Дядя обвел рукой свое могучее тело.
– Взгляни на великана, который вымахал из замухрышки! Никто такого не ожидал: ни он, ни родители, ни я. Из былинки вырос дуб. Я рос, крепчал и расцветал. И пошло, и поехало. Прежде я млел перед силой старшего брата, теперь мог одолеть его одной левой. Изо дня в день его представление о своем превосходстве расшатывалось.
– Ревновал?
– Панноам из числа гордецов, не подверженных ревности. Он ценит себя высоко и не желает быть кем-то другим. Но ненавидит того, кто его затмевает. Едва я осознал, что обгоняю его, я стал изощряться, чтобы замедлить свой рост – во всех отношениях: я постился, перестал упражняться, туго пеленал руки и ноги, молил Богов и Духов. Из осторожности на наших братских состязаниях я плутовал: когда мы бежали наперегонки, я ухитрялся отстать; когда ныряли в озеро, нарочно наглатывался воды, чтобы плыть медленней; когда охотились, я прятал часть своей добычи, ведь при моих крепких мускулах мне не составляло труда послать стрелу вдаль и поразить крупную дичь… Короче, я вовсю старался ничем его не опечалить. Но Природа и Боги решили иначе…
– Из-за этого ты и ушел?
Он кашлянул. Мой вопрос обескуражил его.
– Из-за этого я не ушел бы никогда. Во-первых, мне и в голову не приходило, что брат может меня разлюбить. Да и сам я все еще любил его.
– Тогда почему?
Он впился взглядом в засеребрившуюся луну и, казалось, утратил интерес ко всему остальному. Она осветила его огромное рябое лицо.
Я запротестовал:
– Барак, я рассказал тебе все как на духу. Почему ты не отвечаешь мне тем же?
Он прочистил горло, прощально кивнул луне, посмотрел на меня, тяжко вздохнул и с трудом проговорил:
– Твоя мать.
– Что моя мать? Ты же сказал, что с ней не знаком.
Он еще раз попробовал голос:
– Я…
– Ты соврал?
– Я не соврал. Я хотел оттянуть время…
– То есть?
– Ну… я ведь и правда не знал ее как твою мать… я знал ее… как Елену.
Его лицо осветилось, когда он произносил это имя.
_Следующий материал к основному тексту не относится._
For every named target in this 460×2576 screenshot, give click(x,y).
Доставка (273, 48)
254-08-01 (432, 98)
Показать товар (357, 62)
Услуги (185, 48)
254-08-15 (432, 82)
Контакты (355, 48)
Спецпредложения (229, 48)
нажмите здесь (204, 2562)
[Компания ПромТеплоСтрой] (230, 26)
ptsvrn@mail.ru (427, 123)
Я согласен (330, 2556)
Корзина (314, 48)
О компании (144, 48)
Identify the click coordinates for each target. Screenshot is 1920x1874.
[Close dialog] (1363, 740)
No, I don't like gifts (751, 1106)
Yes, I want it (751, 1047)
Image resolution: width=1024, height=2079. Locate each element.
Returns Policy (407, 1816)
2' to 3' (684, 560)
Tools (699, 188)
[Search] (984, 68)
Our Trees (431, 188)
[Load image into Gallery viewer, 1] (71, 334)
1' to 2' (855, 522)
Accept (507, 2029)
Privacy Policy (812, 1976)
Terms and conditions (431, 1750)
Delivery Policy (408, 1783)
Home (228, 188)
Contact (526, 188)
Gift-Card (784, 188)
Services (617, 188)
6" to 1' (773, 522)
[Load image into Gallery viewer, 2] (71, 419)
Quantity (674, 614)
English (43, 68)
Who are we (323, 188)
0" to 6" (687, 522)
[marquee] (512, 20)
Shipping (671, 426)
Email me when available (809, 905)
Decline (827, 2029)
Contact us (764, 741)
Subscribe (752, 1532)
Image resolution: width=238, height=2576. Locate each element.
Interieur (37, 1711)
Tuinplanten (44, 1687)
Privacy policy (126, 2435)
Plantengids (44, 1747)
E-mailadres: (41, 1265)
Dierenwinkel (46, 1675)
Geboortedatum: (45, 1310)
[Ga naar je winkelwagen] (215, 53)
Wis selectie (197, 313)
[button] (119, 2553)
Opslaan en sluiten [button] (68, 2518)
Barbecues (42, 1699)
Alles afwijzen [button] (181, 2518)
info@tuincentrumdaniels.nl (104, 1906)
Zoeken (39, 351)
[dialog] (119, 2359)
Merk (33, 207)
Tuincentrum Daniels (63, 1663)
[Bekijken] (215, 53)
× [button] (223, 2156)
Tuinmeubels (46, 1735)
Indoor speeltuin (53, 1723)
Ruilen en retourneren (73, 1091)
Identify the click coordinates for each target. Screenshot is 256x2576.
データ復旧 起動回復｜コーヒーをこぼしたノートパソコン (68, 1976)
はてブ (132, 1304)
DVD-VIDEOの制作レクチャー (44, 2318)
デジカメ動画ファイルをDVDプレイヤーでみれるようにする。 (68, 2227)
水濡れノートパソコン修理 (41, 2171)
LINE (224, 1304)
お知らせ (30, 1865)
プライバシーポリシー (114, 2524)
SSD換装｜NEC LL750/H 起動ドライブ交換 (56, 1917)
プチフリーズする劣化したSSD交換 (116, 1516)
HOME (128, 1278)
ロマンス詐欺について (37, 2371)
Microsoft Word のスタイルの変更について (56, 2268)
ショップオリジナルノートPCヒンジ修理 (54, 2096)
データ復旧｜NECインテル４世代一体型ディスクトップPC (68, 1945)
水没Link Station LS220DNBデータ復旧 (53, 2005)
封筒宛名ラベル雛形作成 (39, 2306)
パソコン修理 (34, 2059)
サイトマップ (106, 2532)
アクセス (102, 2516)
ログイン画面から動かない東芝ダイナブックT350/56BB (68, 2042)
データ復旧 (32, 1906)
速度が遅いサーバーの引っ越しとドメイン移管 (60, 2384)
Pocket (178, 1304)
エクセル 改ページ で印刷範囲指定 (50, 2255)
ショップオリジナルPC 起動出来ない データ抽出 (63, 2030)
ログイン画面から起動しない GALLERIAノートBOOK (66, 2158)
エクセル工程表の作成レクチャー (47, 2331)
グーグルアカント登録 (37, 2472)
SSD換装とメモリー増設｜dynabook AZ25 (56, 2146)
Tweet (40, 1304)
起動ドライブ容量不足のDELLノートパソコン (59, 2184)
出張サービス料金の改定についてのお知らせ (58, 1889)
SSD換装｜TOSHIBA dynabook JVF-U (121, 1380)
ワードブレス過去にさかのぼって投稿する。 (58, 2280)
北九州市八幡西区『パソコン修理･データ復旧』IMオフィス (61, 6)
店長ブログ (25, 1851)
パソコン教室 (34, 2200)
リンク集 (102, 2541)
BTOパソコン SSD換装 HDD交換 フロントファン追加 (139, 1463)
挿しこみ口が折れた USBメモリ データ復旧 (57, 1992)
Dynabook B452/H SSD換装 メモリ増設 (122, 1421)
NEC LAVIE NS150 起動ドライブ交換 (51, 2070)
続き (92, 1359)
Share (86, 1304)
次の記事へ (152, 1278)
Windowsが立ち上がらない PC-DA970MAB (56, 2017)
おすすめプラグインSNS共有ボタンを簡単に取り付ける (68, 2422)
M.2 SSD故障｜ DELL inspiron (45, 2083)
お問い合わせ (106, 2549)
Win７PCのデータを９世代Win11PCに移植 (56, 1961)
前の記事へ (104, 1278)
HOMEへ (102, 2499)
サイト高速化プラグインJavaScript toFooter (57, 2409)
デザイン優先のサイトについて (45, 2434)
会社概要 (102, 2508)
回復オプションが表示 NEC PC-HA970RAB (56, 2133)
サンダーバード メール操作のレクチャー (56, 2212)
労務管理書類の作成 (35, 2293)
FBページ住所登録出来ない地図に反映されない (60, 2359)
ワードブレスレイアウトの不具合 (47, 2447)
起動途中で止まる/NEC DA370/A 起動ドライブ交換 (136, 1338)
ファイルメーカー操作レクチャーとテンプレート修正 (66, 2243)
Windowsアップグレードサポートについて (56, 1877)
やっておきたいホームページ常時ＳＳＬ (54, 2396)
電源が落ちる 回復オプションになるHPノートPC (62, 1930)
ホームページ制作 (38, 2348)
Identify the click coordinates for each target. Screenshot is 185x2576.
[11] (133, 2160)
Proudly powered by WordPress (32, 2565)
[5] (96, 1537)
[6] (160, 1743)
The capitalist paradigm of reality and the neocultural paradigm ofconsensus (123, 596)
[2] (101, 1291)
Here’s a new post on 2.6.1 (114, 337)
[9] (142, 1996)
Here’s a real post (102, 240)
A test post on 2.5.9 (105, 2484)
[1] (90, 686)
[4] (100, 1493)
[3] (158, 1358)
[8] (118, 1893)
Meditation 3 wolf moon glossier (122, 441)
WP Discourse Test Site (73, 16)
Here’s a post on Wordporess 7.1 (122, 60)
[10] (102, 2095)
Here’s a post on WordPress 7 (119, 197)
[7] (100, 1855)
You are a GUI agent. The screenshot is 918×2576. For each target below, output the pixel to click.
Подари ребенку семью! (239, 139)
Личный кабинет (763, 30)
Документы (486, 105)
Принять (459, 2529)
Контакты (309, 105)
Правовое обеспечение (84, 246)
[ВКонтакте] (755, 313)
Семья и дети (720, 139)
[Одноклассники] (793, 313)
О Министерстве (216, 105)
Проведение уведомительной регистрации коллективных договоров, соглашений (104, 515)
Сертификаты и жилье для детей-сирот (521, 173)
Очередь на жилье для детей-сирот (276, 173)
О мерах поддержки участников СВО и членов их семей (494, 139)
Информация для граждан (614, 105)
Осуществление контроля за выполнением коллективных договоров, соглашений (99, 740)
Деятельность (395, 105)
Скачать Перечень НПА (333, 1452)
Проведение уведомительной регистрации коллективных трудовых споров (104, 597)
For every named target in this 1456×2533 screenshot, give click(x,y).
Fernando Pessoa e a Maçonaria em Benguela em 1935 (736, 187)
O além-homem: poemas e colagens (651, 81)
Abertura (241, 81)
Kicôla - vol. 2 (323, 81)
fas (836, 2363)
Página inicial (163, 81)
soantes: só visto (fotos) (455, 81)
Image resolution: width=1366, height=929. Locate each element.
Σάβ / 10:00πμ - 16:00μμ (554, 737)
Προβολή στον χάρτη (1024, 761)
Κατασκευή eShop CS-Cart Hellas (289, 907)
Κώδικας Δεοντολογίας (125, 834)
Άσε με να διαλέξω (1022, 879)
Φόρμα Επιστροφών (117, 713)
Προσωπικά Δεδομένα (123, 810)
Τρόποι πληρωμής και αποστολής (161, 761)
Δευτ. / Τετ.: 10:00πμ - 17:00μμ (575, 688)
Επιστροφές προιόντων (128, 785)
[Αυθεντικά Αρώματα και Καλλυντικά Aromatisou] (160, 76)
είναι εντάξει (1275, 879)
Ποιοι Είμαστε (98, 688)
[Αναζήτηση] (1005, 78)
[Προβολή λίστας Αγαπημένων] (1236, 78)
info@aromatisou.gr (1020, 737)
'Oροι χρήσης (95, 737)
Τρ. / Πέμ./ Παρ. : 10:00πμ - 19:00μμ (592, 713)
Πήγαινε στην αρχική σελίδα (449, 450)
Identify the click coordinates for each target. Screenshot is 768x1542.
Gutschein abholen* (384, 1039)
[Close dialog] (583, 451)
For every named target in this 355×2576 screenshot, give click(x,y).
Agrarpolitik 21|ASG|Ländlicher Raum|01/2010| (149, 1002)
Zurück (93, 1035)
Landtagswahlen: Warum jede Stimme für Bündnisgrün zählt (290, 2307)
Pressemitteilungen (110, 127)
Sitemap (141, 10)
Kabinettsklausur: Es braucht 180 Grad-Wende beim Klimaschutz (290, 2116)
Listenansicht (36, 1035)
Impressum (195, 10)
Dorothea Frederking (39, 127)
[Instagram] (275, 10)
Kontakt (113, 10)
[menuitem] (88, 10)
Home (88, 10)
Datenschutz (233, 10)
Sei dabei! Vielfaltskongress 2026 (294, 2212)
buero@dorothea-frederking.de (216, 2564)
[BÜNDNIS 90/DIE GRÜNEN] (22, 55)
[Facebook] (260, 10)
Я был ошарашен. Я никогда не слышал имени моей матери. Мы, дети, называли ее Мамой, отец – Женой, а селяне – Женой вождя. Имя «Елена» смутило меня – она стала другой, чужой, оголенной; «Елена» сообщало ей тайну и неожиданные свойства. То, как зардевшийся Барак произнес это имя, рисовало образ не девочки, а женщины; его мясистые темно-коричневые губы, прошептавшие «Елена», будто поцеловали воздух.
Он улыбнулся с затуманенным взором, опустил глаза, ища поддержки у земли, и погрузился в прошлое.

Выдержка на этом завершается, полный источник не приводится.